El bajo nivel educativo en todo el país es una de las preocupaciones habituales en las familias. Es una de esas cuestiones que sí se comentan en la puerta de los colegios en charlas angustiantes. No en vano, está en juego algo tan sagrado como la formación de un niño.
El informe PISA ha demostrado que hay mucho trabajo pendiente en las aulas, pero su resultado no es una verdad irrefutable. De entrada, porque los países que han obtenido el mayor reconocimiento en el test cuentan con modelos educativos y sociales que seguramente no son compartidos ni siquiera por las mismas familias que exigen cambios.
Y, si ampliamos el debate, el principal mensaje que se lanza con la última publicación de PISA es que la OCDE no tiene ni la más mínima idea de cómo mejorar la educación que reciben los menores de todo el planeta. Las recetas y propuestas que la organización ha lanzado en los últimos años simplemente no son válidas.
Pero, más allá de este tropezón global, los resultados de Cataluña (y de España) fueron un palo del que la clase política aún no se ha recuperado. Da alas a protestas como las que se han escuchado durante meses en los pasillos de la escuela Andreu Castells de Sabadell. Allí, la presión de las familias ha propiciado una baja en bloque del equipo directivo. La Generalitat ha tenido que mover ficha y, de forma inédita, ha intervenido un centro que se ha convertido en el ejemplo más claro de los problemas que arrastra la escuela catalana.
Las familias afectadas han expresado su disconformidad en múltiples aspectos de la gestión. Algunos más banales, como cancelar la castañada (la explicación que más o menos se dio estaba vinculada a la inclusión de las comunidades diversas), y otras más profundas como las críticas al programa educativo. Esto es la raíz del problema en la pública catalana. Se innova y se deja atrás el modelo escolástico, pero los planes son exitosos sólo sobre el papel.
Las comunidades escolares no están preparadas y tampoco disponen de los recursos necesarios para aplicarlos. Especialmente en centros que acogen un mayor número de alumnos diversos. La escuela catalana sufre por un sistema que ni siquiera garantiza que las direcciones tengan el suficiente conocimiento de los centros para aplicar los cambios que desean. El profesorado no cuenta con las herramientas para aplicarlo y se necesitan más brazos.

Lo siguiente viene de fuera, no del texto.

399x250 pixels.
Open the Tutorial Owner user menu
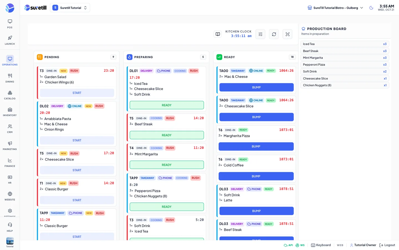click(363, 245)
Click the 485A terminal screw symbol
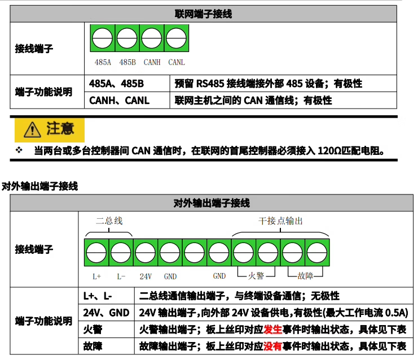This screenshot has height=359, width=418. pyautogui.click(x=103, y=39)
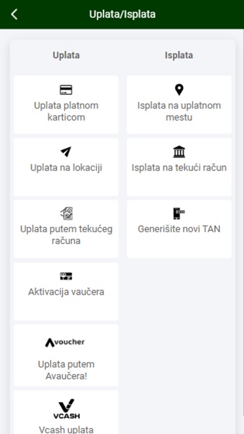This screenshot has width=244, height=434.
Task: Click the map pin location icon
Action: pos(179,90)
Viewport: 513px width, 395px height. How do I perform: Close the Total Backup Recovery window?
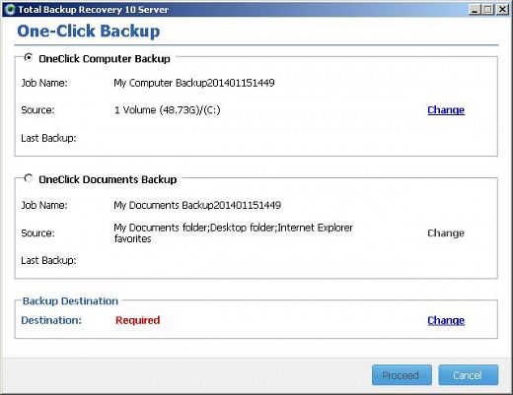[x=502, y=9]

El resultado final es el declive de la formación con la consiguiente angustia y descontento de las familias. La diagnosis está clara, las medidas que se van a tomar para revertir la situación no tanto.
Por ahora, la Generalitat ha cesado al directivo que aseguró que el suspenso de Cataluña en PISA se debía a que los inmigrantes estaban sobrerrepresentados en la muestra -demostró que no sabía, o no se había mirado la muestra-. También ha dado más poder a un republicano formado en las filas de la Fundació Bofill, la organización que de verdad mueve las cuerdas de la educación en el territorio. Y, visto lo visto, sus iniciativas también han fracasado.
Lo ocurrido en la escuela de Sabadell es un síntoma. Es responsabilidad de Pere Aragonès decidir si también es una excepción. De lo contrario, mejor que prepare a la comunidad educativa para aguantar una nueva presión.